Friday, 16 November 2012

Cycle Superhighway 9. My observations.

Hounslow Transport Department is consulting informally on the plans in the Hounslow area.  the route goes west from Hyde Park Corner to The Bull in Hounslow Town Centre (an historic coaching inn which must still be a popular pub as the superhighway does a special dogleg in Hounslow to end there).

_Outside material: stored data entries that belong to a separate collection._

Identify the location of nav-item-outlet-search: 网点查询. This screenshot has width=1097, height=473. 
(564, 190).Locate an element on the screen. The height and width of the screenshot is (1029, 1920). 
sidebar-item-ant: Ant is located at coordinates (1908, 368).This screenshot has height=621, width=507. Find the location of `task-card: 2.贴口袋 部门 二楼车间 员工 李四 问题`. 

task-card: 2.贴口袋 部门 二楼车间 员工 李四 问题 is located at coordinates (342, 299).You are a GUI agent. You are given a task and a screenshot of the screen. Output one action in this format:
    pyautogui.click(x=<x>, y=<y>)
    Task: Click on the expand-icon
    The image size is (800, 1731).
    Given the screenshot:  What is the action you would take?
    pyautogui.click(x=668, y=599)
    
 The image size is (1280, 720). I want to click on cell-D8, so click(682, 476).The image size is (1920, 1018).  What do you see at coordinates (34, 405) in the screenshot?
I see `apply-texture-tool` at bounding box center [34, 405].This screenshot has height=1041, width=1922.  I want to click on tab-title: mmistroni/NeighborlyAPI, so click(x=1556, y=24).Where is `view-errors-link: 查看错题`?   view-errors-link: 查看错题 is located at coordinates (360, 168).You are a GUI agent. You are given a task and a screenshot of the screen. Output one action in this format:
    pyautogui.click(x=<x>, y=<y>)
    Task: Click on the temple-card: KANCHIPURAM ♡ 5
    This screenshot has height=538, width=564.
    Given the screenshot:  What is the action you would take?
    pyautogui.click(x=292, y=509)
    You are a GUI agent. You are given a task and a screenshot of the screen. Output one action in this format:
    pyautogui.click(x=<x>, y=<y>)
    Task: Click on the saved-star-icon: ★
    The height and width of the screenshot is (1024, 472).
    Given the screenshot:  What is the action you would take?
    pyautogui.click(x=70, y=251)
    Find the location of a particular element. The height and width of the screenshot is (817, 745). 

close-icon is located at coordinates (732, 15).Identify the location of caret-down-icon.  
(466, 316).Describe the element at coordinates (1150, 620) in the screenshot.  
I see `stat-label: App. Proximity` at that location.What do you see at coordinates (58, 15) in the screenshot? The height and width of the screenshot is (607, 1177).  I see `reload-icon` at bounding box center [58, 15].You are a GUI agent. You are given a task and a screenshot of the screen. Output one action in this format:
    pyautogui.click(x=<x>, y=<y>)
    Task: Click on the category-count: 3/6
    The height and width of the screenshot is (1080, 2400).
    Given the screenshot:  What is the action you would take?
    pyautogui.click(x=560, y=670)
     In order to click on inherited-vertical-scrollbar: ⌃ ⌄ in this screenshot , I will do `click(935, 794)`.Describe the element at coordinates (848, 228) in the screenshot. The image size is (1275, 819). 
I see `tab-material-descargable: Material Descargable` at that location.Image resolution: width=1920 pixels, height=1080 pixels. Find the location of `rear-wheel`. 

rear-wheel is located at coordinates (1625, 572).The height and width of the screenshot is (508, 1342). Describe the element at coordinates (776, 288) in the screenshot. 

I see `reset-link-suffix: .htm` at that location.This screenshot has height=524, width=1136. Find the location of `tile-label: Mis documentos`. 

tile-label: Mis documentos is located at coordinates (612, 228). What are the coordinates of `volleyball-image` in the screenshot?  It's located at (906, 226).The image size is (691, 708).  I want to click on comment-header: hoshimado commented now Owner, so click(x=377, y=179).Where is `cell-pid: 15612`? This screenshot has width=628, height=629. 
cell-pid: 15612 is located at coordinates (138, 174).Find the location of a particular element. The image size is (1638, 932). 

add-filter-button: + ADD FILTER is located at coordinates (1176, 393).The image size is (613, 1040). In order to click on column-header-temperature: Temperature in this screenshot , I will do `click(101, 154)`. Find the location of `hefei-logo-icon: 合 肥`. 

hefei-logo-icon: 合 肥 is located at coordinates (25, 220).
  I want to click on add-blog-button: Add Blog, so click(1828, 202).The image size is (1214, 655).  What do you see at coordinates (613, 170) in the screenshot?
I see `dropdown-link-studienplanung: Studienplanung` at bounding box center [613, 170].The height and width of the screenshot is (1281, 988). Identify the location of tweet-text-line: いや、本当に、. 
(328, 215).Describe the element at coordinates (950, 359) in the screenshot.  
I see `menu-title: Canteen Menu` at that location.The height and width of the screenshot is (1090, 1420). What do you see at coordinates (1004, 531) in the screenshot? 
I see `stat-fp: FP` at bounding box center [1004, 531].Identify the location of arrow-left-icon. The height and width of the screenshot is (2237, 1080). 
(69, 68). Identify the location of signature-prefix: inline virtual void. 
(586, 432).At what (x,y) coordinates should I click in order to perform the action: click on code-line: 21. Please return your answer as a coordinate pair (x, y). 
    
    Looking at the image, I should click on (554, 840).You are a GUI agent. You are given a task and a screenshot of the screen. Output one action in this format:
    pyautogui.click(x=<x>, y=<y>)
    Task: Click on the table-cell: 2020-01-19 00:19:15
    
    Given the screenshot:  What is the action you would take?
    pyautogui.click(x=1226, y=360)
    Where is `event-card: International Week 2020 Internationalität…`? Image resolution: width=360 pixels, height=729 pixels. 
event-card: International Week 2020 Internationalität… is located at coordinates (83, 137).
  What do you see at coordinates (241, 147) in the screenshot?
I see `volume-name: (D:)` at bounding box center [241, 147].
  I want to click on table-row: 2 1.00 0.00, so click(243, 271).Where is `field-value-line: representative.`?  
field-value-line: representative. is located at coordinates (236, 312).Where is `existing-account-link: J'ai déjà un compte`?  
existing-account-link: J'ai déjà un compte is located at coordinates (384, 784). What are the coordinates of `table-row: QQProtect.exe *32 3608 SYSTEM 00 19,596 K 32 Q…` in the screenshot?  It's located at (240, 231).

An example of the plans is here

I have written to the Highways Officers at Hounslow as follows:

Dear Sirs,
Cycle Superhighway 9 – Outline Designs

My interest
                I commute by bicycle from home to Central London through Hounslow and along the A315 following the proposed route of CS9.  I have been doing this for around 10 years.  I am in addition a senior lawyer who is often consulted by cyclists and their families following serious collisions resulting in the death or serious injury of cyclists.  I have a deep commitment to improving the safety and popularity of cycling.
The Outline Designs
                The designs of the proposed CS9 have some merit.  In particular the square blue box cyclist markings placed mid carriageway are useful in indicating to all road users that a cyclist can be expected to ‘take the lane’.  Comprehension of this is, in my experience, often lacking in motorists particularly in the Hounslow area.  However care needs to be exercised to place these on the approach to all junctions and bus stops sufficiently far back to encourage cyclists to move out well in advance of the hazard.
                Equally the improved advanced stop lines are useful though you will need to exercise your influence with the local police to enforce these so that they do not continue to be widely flouted.
                Also tightening up the parking restrictions along the road will obviously benefit cyclists.
                The problem with the outline design, though, is the widespread reliance on the use of narrow (1.5m wide) with flow cycle lanes.  These are positively inimical to the safety of cyclists and it would be far better to save the paint and omit these altogether.  The relevant design standard, Cycle Infrastructure Design (Local Transport Note 2/08) states that cycle lanes should be 2 metres wide on busy roads.  I attribute my survival after thousands of journeys on the A315 in part upon always travelling at least one metre from the kerb.  The distance from my centre line to my right elbow will take up almost the whole of the remaining 50cm.  All the 1.5m lanes will achieve is to encourage very close passing by motor vehicles, including buses and lorries, on the rare occasions when they are able to outpace a bicycle.  When stationary, as they often are, they are likely to have their wheels hard up against the cycle lane with the dual disadvantage of a narrow strip with poor visibility on the nearside and a reduction in the amount of room available for cyclists to overtake on the offside.  An appropriately trained/experienced cyclist will ignore the narrow cycle lanes, positioning him or herself as though they were not there.  This means that not only is installing them a waste of money, but that they may lead to unwelcome hostility from other road users who do not understand the principles of bikeability.  There is a particularly poorly designed section on map 9 where a kerb side cycle lane continues past an informal crossing where it would not be safe for a bus or HGV to overtake.
                The A315 is a busy road.  Traffic is frequently congested.  When it does move at speeds approaching 30 mph, that is only for a short distance before the next traffic light or traffic queue.  The designs appear to proceed on an utterly false premise that motor traffic is faster than bicycling.  This premise is not accurate over any significant distance along the A315 save in the dead of night.  What is clearly needed along this route is a 20 mph speed limit.  This would not increase journey times during the day; it would simply slow down the surges and it is a solution that is supposed to fit higher in the hierarchy of design than attempting to banish cyclists to a 1.5m wide strip alongside the kerb.
                I trust you find these comments helpful.  I hope you will share them with Council Members and TfL, who I assume also have some input into the design and financing of this project.  It would seem to me sensible that you consult with cycling groups such as CTC before investing considerable sums in a scheme that appears to me to avoid both proper segregation and proper integration, managing the worst of all worlds.